▶ [Material for this exercise]:
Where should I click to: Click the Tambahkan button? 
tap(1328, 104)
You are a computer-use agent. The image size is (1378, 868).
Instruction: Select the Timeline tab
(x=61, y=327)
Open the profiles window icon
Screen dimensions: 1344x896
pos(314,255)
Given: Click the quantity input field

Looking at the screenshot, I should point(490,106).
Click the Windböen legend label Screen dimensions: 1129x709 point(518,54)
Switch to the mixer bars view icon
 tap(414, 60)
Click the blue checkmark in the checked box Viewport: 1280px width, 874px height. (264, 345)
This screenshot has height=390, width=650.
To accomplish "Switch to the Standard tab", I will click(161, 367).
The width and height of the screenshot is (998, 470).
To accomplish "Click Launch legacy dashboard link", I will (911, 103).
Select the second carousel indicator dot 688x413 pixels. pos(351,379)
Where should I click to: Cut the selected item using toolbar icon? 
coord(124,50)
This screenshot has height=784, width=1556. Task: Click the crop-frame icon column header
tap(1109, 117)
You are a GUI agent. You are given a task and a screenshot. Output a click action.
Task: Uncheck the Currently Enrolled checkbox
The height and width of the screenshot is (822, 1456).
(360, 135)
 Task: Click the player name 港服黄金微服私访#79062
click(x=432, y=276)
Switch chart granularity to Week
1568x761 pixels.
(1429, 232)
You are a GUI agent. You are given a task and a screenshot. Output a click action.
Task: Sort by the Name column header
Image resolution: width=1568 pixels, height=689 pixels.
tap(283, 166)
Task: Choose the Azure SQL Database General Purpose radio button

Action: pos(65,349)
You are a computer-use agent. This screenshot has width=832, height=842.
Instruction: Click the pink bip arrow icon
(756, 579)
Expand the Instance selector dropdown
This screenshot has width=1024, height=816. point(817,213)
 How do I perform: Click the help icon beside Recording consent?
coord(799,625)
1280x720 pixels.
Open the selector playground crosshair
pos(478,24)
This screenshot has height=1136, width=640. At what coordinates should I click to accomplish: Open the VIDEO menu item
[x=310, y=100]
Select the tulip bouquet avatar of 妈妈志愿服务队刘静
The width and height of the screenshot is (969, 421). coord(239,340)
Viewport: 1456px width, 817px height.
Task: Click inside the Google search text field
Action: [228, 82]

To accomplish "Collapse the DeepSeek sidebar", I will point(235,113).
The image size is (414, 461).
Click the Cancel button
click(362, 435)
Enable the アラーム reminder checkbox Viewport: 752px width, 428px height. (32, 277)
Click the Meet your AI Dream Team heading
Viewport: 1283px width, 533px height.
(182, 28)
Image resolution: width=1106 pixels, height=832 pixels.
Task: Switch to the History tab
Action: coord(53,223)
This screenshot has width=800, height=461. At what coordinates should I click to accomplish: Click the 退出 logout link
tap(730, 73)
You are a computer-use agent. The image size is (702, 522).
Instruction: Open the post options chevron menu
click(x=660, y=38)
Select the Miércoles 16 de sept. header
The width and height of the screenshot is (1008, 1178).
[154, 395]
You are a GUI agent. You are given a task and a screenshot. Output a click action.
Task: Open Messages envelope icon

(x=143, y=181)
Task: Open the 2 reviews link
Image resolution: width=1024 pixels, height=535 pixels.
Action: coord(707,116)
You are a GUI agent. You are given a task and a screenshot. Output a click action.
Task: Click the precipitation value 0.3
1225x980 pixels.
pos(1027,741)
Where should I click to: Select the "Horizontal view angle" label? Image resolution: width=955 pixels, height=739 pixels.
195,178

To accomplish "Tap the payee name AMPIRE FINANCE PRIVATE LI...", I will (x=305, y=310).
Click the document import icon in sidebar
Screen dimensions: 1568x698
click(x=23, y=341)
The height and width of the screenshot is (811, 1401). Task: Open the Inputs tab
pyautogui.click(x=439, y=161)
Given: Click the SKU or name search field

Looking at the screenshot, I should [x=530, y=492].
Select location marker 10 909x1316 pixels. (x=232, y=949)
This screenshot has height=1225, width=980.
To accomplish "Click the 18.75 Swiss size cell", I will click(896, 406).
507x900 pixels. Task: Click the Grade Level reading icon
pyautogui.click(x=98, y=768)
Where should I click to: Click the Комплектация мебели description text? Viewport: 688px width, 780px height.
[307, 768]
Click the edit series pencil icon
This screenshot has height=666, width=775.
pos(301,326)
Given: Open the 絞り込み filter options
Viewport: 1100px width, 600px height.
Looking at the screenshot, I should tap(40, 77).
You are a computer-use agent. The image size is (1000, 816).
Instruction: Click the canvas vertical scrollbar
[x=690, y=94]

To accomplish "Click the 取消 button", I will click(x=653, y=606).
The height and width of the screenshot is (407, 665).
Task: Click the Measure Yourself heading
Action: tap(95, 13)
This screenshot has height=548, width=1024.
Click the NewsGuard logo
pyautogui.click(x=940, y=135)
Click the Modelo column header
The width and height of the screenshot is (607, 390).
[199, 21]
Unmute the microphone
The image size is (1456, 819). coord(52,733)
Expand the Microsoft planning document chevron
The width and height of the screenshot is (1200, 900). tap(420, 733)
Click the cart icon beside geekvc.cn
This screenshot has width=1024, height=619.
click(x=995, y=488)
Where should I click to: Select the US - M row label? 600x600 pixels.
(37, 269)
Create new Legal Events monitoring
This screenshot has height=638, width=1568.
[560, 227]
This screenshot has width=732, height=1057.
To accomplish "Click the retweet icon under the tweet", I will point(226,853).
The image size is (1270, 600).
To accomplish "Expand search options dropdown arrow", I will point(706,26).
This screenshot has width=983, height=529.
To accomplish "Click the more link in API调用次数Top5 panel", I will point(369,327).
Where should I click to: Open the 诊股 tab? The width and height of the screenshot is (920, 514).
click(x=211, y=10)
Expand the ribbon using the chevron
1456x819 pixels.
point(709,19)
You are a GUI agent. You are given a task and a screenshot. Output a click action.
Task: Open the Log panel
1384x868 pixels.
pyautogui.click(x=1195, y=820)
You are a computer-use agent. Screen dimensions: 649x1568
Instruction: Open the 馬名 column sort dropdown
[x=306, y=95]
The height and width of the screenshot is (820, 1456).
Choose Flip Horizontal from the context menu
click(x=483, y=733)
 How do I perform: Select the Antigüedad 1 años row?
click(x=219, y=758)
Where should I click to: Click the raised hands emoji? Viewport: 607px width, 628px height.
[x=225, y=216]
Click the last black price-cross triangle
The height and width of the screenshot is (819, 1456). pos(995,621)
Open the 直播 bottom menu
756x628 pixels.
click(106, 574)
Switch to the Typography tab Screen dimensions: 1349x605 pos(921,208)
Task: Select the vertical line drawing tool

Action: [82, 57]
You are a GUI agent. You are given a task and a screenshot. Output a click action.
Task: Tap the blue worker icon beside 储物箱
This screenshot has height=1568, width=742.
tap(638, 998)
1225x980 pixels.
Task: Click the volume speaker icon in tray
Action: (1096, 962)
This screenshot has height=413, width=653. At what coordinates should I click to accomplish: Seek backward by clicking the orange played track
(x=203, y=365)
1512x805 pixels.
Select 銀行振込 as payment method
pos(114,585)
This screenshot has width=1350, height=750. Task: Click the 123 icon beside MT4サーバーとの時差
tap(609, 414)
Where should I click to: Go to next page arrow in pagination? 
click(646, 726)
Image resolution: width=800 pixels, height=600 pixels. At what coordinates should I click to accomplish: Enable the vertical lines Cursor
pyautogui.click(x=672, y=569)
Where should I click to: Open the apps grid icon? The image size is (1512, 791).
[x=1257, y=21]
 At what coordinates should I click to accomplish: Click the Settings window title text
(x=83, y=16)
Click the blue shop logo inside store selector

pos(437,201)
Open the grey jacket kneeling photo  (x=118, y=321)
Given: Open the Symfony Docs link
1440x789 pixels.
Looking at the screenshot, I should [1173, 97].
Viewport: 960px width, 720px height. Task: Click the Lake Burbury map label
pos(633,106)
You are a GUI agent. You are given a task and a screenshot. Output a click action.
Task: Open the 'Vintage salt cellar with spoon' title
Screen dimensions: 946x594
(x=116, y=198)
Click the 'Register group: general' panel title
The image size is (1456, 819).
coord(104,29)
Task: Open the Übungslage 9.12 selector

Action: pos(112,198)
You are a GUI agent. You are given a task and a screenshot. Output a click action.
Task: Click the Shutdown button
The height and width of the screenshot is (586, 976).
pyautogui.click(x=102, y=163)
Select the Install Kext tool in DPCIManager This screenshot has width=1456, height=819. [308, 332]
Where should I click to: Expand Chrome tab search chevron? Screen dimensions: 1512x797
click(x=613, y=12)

▶ [Problem description]: Copy out again, word for word, everything from the line containing "1512x805 pixels." down through the end of the records, including both of those lines.

▶ [Result below]:
1512x805 pixels.
Select 銀行振込 as payment method
pos(114,585)
This screenshot has width=1350, height=750. Task: Click the 123 icon beside MT4サーバーとの時差
tap(609, 414)
Where should I click to: Go to next page arrow in pagination? 
click(646, 726)
Image resolution: width=800 pixels, height=600 pixels. At what coordinates should I click to accomplish: Enable the vertical lines Cursor
pyautogui.click(x=672, y=569)
Where should I click to: Open the apps grid icon? The image size is (1512, 791).
[x=1257, y=21]
 At what coordinates should I click to accomplish: Click the Settings window title text
(x=83, y=16)
Click the blue shop logo inside store selector

pos(437,201)
Open the grey jacket kneeling photo  (x=118, y=321)
Given: Open the Symfony Docs link
1440x789 pixels.
Looking at the screenshot, I should [1173, 97].
Viewport: 960px width, 720px height. Task: Click the Lake Burbury map label
pos(633,106)
You are a GUI agent. You are given a task and a screenshot. Output a click action.
Task: Open the 'Vintage salt cellar with spoon' title
Screen dimensions: 946x594
(x=116, y=198)
Click the 'Register group: general' panel title
The image size is (1456, 819).
coord(104,29)
Task: Open the Übungslage 9.12 selector

Action: pos(112,198)
You are a GUI agent. You are given a task and a screenshot. Output a click action.
Task: Click the Shutdown button
The height and width of the screenshot is (586, 976).
pyautogui.click(x=102, y=163)
Select the Install Kext tool in DPCIManager This screenshot has width=1456, height=819. [308, 332]
Where should I click to: Expand Chrome tab search chevron? Screen dimensions: 1512x797
click(x=613, y=12)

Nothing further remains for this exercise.